Nanoparticle-based remediation of chromium-contaminated water exhibits excessive effectivity

Groundwater is an important supply of ingesting water throughout the nation. Nevertheless, heavy steel contamination in groundwater presents a major well being hazard. Researchers on the Indian Institute of Science (IISc) have developed a nanomaterial-based answer that may successfully cut back the presence of heavy metals like chromium in groundwater.

The workforce contains researchers from the Heart for Sustainable Applied sciences (CST), Division of Civil Engineering (CiE), and Division of Instrumentation and Utilized Physics (IAP). The examine is revealed within the Journal of Water Course of Engineering.

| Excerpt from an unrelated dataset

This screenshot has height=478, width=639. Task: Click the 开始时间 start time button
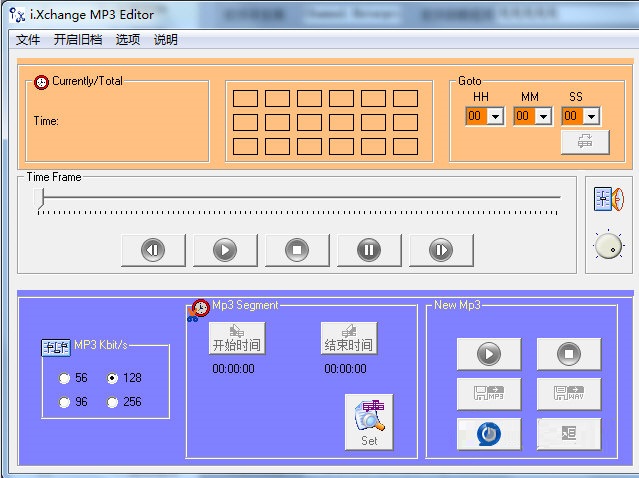point(236,339)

Chromium sometimes enters soil and groundwater by means of effluents from industries similar to leather-based tanning, electroplating, and textile manufacturing. “Heavy metals enter the atmosphere due to urbanization and sure mismanagement by industries,” says Prathima Basavaraju, Ph.D. pupil at CST and lead writer of the examine.

Most present strategies for eradicating heavy steel contamination depend on pumping out water from the bottom, adopted by purification utilizing chemical precipitation, adsorption, ion alternate and reverse osmosis carried out at a distinct location. The IISc workforce as an alternative proposes an on-site various which includes utilizing iron nanoparticles that may remediate the heavy metals.

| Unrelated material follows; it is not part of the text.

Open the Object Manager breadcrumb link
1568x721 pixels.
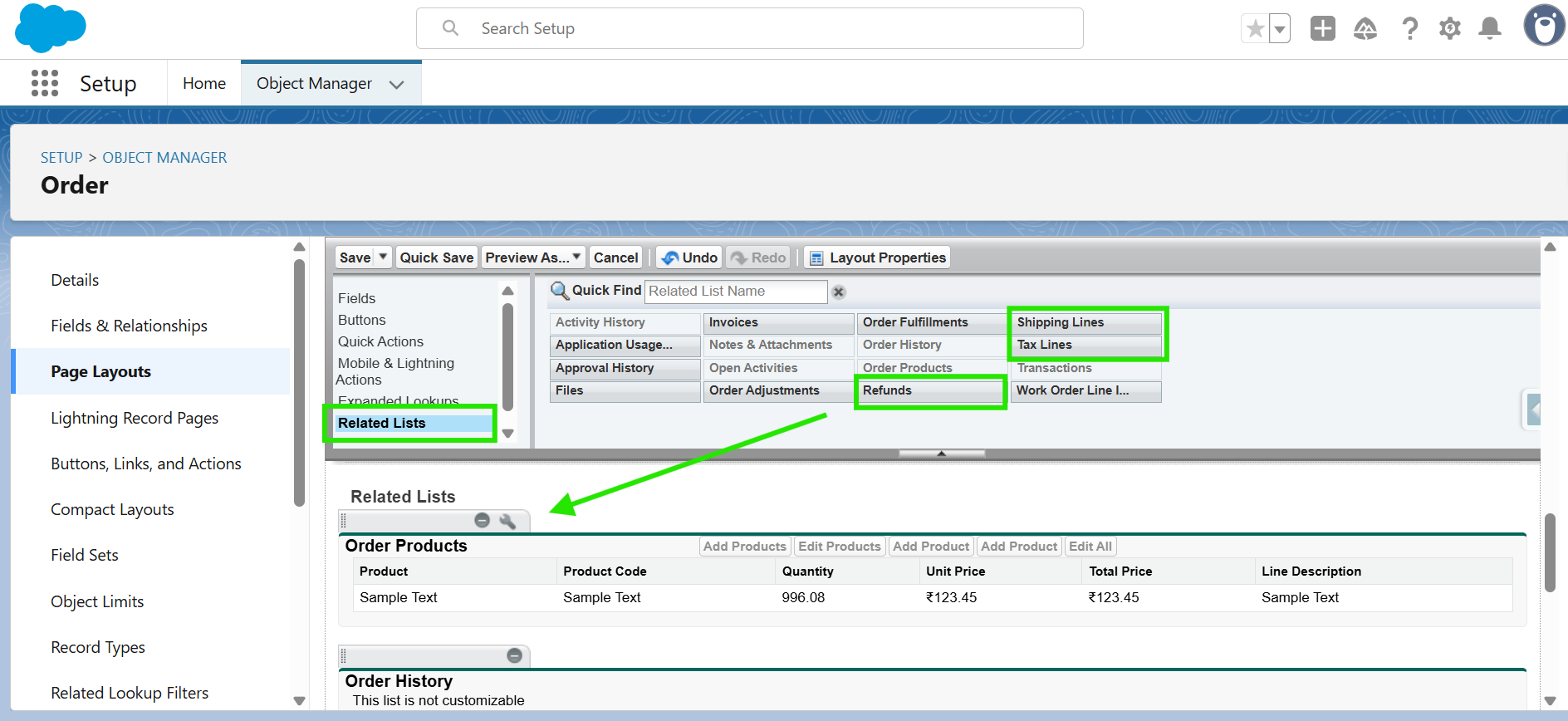click(x=164, y=157)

“If the groundwater is contaminated, we are able to inject these nanoparticles into the subsurface groundwater area the place it’ll react with the chromium and immobilize it, leading to clear water,” Prathima explains.

The group first tried synthesizing nanoparticles consisting of nano zero-valent iron (nZVI). This type of iron can react with the poisonous and carcinogenic type of chromium (Cr⁶⁺) and cut back it to a much less dangerous type (Cr³⁺), which in flip ends in co-precipitation. Nevertheless, the workforce quickly realized that the nZVI particles are likely to clump collectively, limiting their software.

To forestall clumping, the workforce turned to carboxymethyl cellulose (CMC). “We modified nZVI by coating it with CMC. It varieties a stabilizing layer round nZVI separating particular person particles,” Prathima explains. The CMC coating moreover extended the lifetime of the fabric by stopping oxidation of the iron core.

The workforce additionally boosted the reactivity of the CMC-nZVI by exposing it to sulfur-containing compounds in anoxic situations. This enabled the formation of a protecting iron sulfide layer on the floor, a course of referred to as sulfidation. These modifications improved the soundness of the S-CMC-nZVI and maintained its reactivity and effectivity.

S-CMC-nZVI confirmed almost 99% effectivity at Cr⁶⁺ elimination beneath completely different situations similar to completely different pH ranges and the presence of different competing ions that is likely to be present in groundwater. The workforce examined this enhanced nanomaterial in situations that mimic the pure atmosphere of groundwater aquifers.

Once they pumped contaminated water by means of sand columns containing the nanomaterial, they noticed sturdy remediation exercise. Experiments had been additionally performed on contaminated soil and sediments utilizing nZVI to immobilize the heavy metals. Scaling up experiments are nonetheless in progress.

The authors recommend that S-CMC-nZVI is a promising materials for on-site remediation of chromium-contaminated groundwater. “Locations like Bellandur lake [in Bengaluru] have plenty of contaminated sediments,” factors out GL Sivakumar Babu, Professor at CiE and CST, and co-author.

“The method developed also can show fairly helpful in remediating contaminants similar to cadmium, nickel, and chromium in contaminated sediments of Bellandur lake.”